**DESCRIPTION OF THE TASK:** Copy the data below word for word, from its first line through the line that contains "click(x=482, y=39)", both ends included.

** Start DATA RECORDS **

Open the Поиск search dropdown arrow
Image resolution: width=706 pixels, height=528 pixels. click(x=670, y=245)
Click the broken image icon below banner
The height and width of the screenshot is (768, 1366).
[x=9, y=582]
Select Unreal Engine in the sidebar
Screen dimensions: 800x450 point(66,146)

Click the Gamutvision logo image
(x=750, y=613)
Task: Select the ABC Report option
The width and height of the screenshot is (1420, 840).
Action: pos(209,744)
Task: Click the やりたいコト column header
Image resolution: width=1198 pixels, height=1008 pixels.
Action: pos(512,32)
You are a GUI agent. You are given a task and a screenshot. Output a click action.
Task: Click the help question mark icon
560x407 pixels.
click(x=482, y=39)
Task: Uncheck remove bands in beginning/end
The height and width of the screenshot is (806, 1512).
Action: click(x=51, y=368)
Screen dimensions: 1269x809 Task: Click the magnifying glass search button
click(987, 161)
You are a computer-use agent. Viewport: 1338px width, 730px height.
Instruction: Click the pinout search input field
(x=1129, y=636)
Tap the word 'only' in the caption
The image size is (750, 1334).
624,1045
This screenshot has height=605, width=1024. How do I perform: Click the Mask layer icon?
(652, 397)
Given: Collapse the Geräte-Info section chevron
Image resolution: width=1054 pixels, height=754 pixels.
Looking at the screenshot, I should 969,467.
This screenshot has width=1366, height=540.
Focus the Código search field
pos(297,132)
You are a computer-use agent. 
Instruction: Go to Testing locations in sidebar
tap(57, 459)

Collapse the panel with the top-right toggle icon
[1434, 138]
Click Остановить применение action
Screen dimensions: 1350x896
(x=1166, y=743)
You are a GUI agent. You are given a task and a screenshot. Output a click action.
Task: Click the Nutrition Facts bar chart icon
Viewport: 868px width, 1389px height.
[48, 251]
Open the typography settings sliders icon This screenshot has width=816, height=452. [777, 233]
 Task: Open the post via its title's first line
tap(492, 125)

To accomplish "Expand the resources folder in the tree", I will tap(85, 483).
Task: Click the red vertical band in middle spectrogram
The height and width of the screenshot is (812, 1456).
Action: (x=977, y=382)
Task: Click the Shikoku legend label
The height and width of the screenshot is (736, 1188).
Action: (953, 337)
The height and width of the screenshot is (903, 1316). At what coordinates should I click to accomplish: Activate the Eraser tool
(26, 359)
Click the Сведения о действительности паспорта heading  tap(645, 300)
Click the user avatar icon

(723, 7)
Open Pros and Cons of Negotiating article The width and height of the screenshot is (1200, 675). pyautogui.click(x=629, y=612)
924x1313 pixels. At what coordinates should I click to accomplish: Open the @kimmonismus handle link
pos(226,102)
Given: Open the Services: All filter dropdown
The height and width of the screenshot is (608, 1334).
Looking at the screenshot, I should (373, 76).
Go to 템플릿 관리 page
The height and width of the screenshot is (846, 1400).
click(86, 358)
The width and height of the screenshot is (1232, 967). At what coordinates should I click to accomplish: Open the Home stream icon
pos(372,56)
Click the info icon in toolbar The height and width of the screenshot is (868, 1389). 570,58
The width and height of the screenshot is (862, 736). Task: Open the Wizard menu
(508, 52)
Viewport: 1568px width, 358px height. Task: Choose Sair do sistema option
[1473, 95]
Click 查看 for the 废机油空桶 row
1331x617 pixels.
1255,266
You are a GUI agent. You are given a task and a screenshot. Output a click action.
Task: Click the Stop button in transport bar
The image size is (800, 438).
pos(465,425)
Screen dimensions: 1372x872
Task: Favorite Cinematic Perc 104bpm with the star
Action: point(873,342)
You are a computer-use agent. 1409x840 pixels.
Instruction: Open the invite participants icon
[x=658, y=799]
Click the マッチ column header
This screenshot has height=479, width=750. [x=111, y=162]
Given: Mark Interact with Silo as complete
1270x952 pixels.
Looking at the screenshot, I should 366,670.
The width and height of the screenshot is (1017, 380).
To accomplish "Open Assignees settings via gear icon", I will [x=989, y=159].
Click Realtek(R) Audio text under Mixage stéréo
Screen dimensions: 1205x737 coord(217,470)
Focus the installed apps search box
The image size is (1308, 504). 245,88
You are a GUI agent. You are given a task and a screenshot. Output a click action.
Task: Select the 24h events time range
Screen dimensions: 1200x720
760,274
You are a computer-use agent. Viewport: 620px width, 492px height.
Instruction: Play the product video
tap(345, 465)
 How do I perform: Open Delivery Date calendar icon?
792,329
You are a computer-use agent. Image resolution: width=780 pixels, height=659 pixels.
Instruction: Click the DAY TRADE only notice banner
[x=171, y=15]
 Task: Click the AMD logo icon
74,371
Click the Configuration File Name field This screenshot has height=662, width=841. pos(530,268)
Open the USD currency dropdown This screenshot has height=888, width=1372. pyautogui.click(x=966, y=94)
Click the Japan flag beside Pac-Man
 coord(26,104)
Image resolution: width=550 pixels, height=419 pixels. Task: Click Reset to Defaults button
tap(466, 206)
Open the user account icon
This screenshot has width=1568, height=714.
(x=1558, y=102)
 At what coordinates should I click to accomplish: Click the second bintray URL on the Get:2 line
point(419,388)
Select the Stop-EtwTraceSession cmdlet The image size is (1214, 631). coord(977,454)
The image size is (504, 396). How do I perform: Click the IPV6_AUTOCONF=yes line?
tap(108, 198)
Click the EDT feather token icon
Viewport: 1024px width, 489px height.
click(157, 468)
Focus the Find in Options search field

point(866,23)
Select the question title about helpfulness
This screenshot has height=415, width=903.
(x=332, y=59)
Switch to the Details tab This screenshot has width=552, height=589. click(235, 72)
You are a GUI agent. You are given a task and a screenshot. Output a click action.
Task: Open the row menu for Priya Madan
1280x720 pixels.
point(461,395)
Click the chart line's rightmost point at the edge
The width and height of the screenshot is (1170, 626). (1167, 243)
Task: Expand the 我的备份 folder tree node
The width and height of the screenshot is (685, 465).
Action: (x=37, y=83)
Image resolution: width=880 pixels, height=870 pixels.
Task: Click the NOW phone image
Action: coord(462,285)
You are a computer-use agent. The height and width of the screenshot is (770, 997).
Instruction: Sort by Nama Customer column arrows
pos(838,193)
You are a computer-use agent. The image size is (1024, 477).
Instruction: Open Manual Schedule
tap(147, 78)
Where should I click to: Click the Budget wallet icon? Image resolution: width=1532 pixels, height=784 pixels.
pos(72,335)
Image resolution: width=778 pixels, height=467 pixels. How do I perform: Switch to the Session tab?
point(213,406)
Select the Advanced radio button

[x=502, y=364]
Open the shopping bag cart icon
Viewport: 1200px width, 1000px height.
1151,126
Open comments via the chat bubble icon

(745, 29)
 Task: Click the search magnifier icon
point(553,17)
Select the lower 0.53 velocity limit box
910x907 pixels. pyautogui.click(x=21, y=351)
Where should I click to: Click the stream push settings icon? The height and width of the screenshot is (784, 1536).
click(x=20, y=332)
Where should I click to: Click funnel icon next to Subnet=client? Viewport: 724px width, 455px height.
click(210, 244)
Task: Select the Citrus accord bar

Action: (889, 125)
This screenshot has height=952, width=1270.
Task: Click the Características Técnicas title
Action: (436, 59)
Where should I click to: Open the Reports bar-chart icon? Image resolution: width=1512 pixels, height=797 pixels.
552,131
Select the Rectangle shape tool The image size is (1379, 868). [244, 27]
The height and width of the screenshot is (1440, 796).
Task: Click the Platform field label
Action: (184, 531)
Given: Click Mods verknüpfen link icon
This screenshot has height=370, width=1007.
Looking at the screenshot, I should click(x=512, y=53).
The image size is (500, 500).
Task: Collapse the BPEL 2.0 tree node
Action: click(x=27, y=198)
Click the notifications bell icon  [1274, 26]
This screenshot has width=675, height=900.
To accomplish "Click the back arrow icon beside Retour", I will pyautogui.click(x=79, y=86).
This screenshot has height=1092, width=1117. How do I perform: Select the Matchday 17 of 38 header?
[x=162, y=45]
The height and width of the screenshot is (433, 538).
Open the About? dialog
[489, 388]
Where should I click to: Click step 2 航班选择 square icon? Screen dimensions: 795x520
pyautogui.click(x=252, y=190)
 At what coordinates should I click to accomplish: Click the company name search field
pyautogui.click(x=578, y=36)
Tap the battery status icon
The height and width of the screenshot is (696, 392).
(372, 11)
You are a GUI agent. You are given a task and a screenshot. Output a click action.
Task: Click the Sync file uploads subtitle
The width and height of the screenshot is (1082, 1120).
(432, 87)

** End DATA RECORDS **

**TASK OUTPUT:**
Open the Поиск search dropdown arrow
Image resolution: width=706 pixels, height=528 pixels. click(x=670, y=245)
Click the broken image icon below banner
The height and width of the screenshot is (768, 1366).
[x=9, y=582]
Select Unreal Engine in the sidebar
Screen dimensions: 800x450 point(66,146)

Click the Gamutvision logo image
(x=750, y=613)
Task: Select the ABC Report option
The width and height of the screenshot is (1420, 840).
Action: pos(209,744)
Task: Click the やりたいコト column header
Image resolution: width=1198 pixels, height=1008 pixels.
Action: pos(512,32)
You are a GUI agent. You are given a task and a screenshot. Output a click action.
Task: Click the help question mark icon
560x407 pixels.
click(x=482, y=39)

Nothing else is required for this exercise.